_WHAT THE TASK REQUIRES:_
From the data below, retype exactly the lines starting with the one that contains "Task: Click professor Julia Carvalho cell" and ending with the one that contains "This screenshot has width=784, height=461.", both included.

◇ ◇ ◇ ◇

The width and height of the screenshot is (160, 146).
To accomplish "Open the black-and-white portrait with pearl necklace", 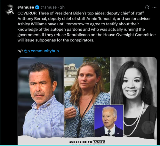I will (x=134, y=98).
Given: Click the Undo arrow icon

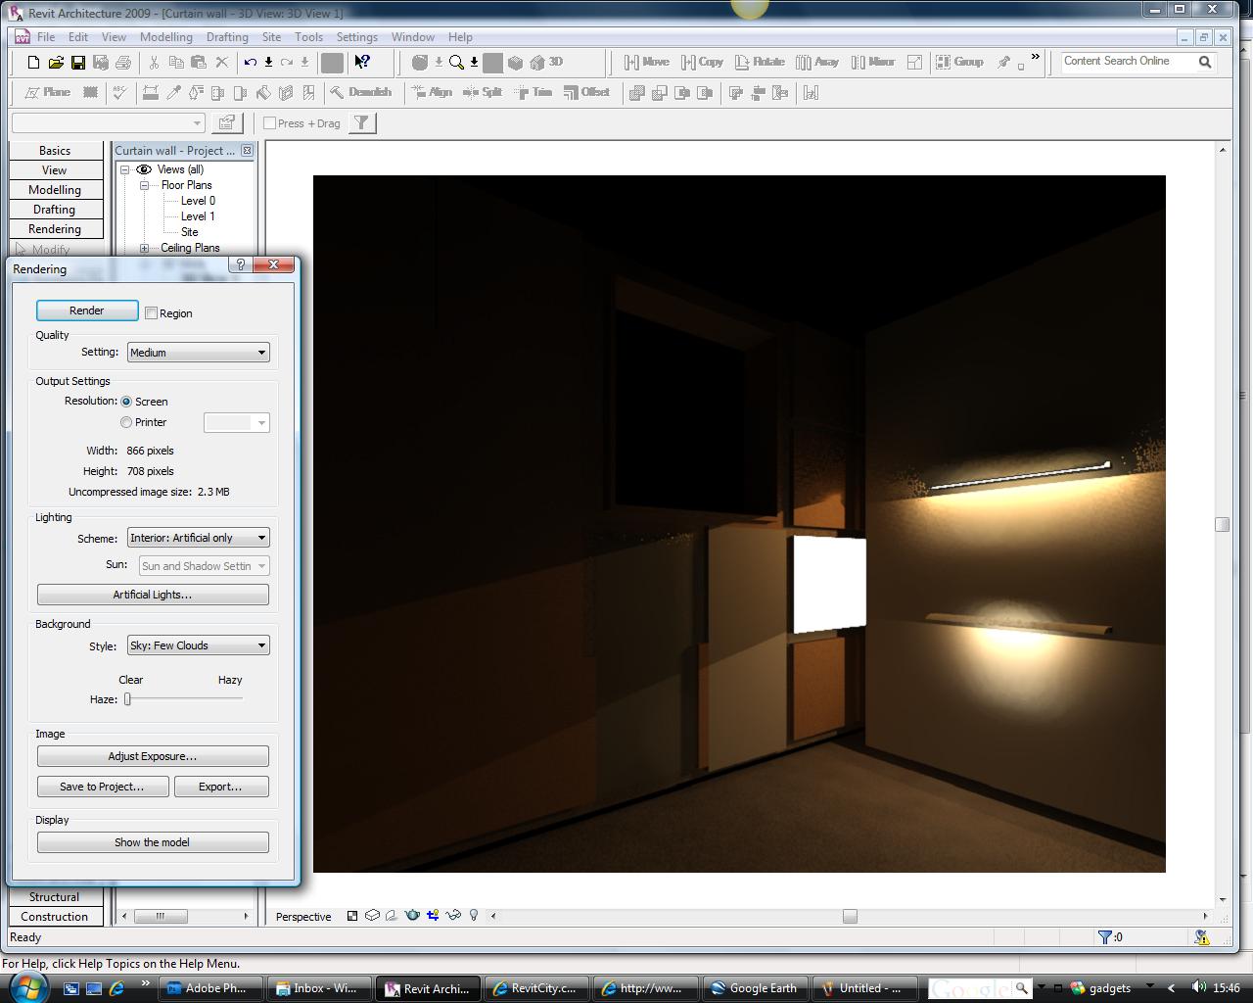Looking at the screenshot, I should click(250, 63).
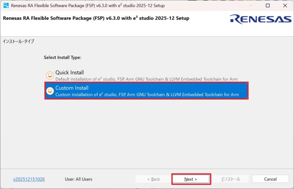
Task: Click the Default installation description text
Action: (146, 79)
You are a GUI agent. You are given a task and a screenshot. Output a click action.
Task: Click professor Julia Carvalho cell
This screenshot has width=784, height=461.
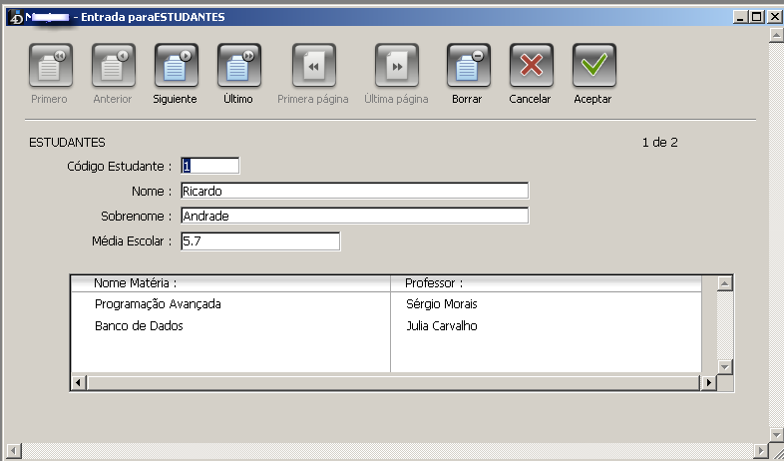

◇ ◇ ◇ ◇

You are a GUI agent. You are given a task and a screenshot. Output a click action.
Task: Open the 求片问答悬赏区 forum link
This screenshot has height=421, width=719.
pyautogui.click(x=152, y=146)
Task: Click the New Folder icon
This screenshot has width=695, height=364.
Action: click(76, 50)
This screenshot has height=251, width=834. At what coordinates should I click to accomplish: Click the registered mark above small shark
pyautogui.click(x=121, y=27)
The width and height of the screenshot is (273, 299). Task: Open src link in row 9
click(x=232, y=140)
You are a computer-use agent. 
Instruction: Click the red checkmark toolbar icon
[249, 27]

◇ ◇ ◇ ◇

_RESULT OF THE EXERCISE:_
Task: Click professor Julia Carvalho cell
This screenshot has width=784, height=461.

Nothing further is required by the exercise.